PROMPT: Your task is to repeat the listing exactly.

----- SUPPLIED RECORDS -----

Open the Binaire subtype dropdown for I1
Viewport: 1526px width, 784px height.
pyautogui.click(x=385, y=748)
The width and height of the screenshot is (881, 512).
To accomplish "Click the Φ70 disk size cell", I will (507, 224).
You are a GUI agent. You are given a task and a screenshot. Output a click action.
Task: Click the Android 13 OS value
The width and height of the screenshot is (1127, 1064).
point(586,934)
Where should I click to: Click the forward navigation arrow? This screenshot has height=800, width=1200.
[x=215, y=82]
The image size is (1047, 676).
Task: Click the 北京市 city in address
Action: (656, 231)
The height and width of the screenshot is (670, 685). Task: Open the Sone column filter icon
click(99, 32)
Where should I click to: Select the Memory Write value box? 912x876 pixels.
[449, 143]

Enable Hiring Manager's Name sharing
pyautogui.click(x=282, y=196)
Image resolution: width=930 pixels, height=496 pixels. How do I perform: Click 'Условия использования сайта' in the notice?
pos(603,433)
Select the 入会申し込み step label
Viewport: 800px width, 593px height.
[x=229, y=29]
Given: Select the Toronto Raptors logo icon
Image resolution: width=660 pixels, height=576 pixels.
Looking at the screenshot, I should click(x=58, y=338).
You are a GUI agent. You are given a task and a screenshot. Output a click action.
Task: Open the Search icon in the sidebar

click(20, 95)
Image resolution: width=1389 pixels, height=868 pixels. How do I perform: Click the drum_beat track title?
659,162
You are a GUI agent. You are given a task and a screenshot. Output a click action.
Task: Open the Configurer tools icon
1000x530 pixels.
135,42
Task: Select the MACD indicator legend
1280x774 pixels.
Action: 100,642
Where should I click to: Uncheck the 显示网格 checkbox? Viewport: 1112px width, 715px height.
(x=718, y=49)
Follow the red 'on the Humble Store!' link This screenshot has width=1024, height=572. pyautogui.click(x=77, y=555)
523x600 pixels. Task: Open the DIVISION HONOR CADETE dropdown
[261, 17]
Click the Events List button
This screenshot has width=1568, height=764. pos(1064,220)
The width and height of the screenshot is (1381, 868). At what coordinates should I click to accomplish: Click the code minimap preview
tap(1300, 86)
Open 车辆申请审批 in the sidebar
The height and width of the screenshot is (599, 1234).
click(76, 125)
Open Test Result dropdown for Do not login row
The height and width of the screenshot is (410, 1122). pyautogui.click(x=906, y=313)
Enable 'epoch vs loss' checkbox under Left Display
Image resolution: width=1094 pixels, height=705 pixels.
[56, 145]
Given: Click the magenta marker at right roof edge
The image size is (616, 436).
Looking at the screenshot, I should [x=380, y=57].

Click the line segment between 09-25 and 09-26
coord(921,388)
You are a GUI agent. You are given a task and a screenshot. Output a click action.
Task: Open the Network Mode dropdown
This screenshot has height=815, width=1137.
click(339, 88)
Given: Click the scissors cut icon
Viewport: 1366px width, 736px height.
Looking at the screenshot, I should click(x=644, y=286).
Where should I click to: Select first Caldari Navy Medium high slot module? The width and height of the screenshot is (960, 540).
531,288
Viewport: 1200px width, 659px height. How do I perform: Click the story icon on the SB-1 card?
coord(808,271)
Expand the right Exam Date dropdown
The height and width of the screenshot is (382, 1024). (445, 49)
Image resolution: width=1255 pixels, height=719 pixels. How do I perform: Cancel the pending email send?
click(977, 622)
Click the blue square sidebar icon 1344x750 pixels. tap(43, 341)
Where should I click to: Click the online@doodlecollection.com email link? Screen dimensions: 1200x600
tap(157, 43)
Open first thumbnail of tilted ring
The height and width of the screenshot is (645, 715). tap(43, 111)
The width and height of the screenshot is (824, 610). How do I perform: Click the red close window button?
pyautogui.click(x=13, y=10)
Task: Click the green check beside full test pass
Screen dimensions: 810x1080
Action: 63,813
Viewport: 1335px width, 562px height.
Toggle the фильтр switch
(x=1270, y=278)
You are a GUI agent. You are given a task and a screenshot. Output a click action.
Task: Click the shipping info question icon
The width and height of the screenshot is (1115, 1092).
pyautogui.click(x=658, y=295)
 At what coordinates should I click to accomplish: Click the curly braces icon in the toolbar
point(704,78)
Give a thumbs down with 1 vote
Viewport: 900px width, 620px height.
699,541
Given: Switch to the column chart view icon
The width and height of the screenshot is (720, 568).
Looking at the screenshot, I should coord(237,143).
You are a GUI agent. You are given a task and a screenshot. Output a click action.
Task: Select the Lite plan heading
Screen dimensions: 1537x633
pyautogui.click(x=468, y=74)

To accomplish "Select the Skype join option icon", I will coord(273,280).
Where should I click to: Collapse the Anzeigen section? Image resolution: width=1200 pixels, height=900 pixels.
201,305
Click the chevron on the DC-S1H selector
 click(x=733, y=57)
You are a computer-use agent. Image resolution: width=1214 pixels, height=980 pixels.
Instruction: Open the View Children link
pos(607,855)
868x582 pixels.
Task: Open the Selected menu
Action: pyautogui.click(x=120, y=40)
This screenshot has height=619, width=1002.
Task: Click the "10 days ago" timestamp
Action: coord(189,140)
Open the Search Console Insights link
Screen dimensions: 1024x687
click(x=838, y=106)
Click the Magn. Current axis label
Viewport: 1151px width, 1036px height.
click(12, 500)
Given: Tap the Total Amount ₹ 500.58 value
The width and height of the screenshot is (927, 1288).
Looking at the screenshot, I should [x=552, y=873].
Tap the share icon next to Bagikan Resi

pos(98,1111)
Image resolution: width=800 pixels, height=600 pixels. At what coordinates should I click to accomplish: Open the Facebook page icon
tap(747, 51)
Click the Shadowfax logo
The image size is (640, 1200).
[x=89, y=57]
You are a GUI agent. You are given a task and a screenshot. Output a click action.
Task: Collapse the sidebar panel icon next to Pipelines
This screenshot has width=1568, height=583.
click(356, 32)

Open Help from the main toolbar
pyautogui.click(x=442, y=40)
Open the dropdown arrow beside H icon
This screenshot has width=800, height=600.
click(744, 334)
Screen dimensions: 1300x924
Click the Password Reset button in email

-----

EXERCISE OUTPUT:
Open the Binaire subtype dropdown for I1
Viewport: 1526px width, 784px height.
pyautogui.click(x=385, y=748)
The width and height of the screenshot is (881, 512).
To accomplish "Click the Φ70 disk size cell", I will (507, 224).
You are a GUI agent. You are given a task and a screenshot. Output a click action.
Task: Click the Android 13 OS value
The width and height of the screenshot is (1127, 1064).
point(586,934)
Where should I click to: Click the forward navigation arrow? This screenshot has height=800, width=1200.
[x=215, y=82]
The image size is (1047, 676).
Task: Click the 北京市 city in address
Action: (656, 231)
The height and width of the screenshot is (670, 685). Task: Open the Sone column filter icon
click(99, 32)
Where should I click to: Select the Memory Write value box? 912x876 pixels.
[449, 143]

Enable Hiring Manager's Name sharing
pyautogui.click(x=282, y=196)
Image resolution: width=930 pixels, height=496 pixels. How do I perform: Click 'Условия использования сайта' in the notice?
pos(603,433)
Select the 入会申し込み step label
Viewport: 800px width, 593px height.
[x=229, y=29]
Given: Select the Toronto Raptors logo icon
Image resolution: width=660 pixels, height=576 pixels.
Looking at the screenshot, I should click(x=58, y=338).
You are a GUI agent. You are given a task and a screenshot. Output a click action.
Task: Open the Search icon in the sidebar

click(20, 95)
Image resolution: width=1389 pixels, height=868 pixels. How do I perform: Click the drum_beat track title?
659,162
You are a GUI agent. You are given a task and a screenshot. Output a click action.
Task: Open the Configurer tools icon
1000x530 pixels.
135,42
Task: Select the MACD indicator legend
1280x774 pixels.
Action: 100,642
Where should I click to: Uncheck the 显示网格 checkbox? Viewport: 1112px width, 715px height.
(x=718, y=49)
Follow the red 'on the Humble Store!' link This screenshot has width=1024, height=572. pyautogui.click(x=77, y=555)
523x600 pixels. Task: Open the DIVISION HONOR CADETE dropdown
[261, 17]
Click the Events List button
This screenshot has width=1568, height=764. pos(1064,220)
The width and height of the screenshot is (1381, 868). At what coordinates should I click to accomplish: Click the code minimap preview
tap(1300, 86)
Open 车辆申请审批 in the sidebar
The height and width of the screenshot is (599, 1234).
click(76, 125)
Open Test Result dropdown for Do not login row
The height and width of the screenshot is (410, 1122). pyautogui.click(x=906, y=313)
Enable 'epoch vs loss' checkbox under Left Display
Image resolution: width=1094 pixels, height=705 pixels.
[56, 145]
Given: Click the magenta marker at right roof edge
The image size is (616, 436).
Looking at the screenshot, I should [x=380, y=57].

Click the line segment between 09-25 and 09-26
coord(921,388)
You are a GUI agent. You are given a task and a screenshot. Output a click action.
Task: Open the Network Mode dropdown
This screenshot has height=815, width=1137.
click(339, 88)
Given: Click the scissors cut icon
Viewport: 1366px width, 736px height.
Looking at the screenshot, I should click(x=644, y=286).
Where should I click to: Select first Caldari Navy Medium high slot module? The width and height of the screenshot is (960, 540).
531,288
Viewport: 1200px width, 659px height. How do I perform: Click the story icon on the SB-1 card?
coord(808,271)
Expand the right Exam Date dropdown
The height and width of the screenshot is (382, 1024). (445, 49)
Image resolution: width=1255 pixels, height=719 pixels. How do I perform: Cancel the pending email send?
click(977, 622)
Click the blue square sidebar icon 1344x750 pixels. tap(43, 341)
Where should I click to: Click the online@doodlecollection.com email link? Screen dimensions: 1200x600
tap(157, 43)
Open first thumbnail of tilted ring
The height and width of the screenshot is (645, 715). tap(43, 111)
The width and height of the screenshot is (824, 610). How do I perform: Click the red close window button?
pyautogui.click(x=13, y=10)
Task: Click the green check beside full test pass
Screen dimensions: 810x1080
Action: 63,813
Viewport: 1335px width, 562px height.
Toggle the фильтр switch
(x=1270, y=278)
You are a GUI agent. You are given a task and a screenshot. Output a click action.
Task: Click the shipping info question icon
The width and height of the screenshot is (1115, 1092).
pyautogui.click(x=658, y=295)
 At what coordinates should I click to accomplish: Click the curly braces icon in the toolbar
point(704,78)
Give a thumbs down with 1 vote
Viewport: 900px width, 620px height.
699,541
Given: Switch to the column chart view icon
The width and height of the screenshot is (720, 568).
Looking at the screenshot, I should coord(237,143).
You are a GUI agent. You are given a task and a screenshot. Output a click action.
Task: Select the Lite plan heading
Screen dimensions: 1537x633
pyautogui.click(x=468, y=74)

To accomplish "Select the Skype join option icon", I will coord(273,280).
Where should I click to: Collapse the Anzeigen section? Image resolution: width=1200 pixels, height=900 pixels.
201,305
Click the chevron on the DC-S1H selector
 click(x=733, y=57)
You are a computer-use agent. Image resolution: width=1214 pixels, height=980 pixels.
Instruction: Open the View Children link
pos(607,855)
868x582 pixels.
Task: Open the Selected menu
Action: pyautogui.click(x=120, y=40)
This screenshot has height=619, width=1002.
Task: Click the "10 days ago" timestamp
Action: coord(189,140)
Open the Search Console Insights link
Screen dimensions: 1024x687
click(x=838, y=106)
Click the Magn. Current axis label
Viewport: 1151px width, 1036px height.
click(12, 500)
Given: Tap the Total Amount ₹ 500.58 value
The width and height of the screenshot is (927, 1288).
Looking at the screenshot, I should [x=552, y=873].
Tap the share icon next to Bagikan Resi

pos(98,1111)
Image resolution: width=800 pixels, height=600 pixels. At what coordinates should I click to accomplish: Open the Facebook page icon
tap(747, 51)
Click the Shadowfax logo
The image size is (640, 1200).
[x=89, y=57]
You are a GUI agent. You are given a task and a screenshot. Output a click action.
Task: Collapse the sidebar panel icon next to Pipelines
This screenshot has width=1568, height=583.
click(356, 32)

Open Help from the main toolbar
pyautogui.click(x=442, y=40)
Open the dropdown arrow beside H icon
This screenshot has width=800, height=600.
click(744, 334)
Screen dimensions: 1300x924
Click the Password Reset button in email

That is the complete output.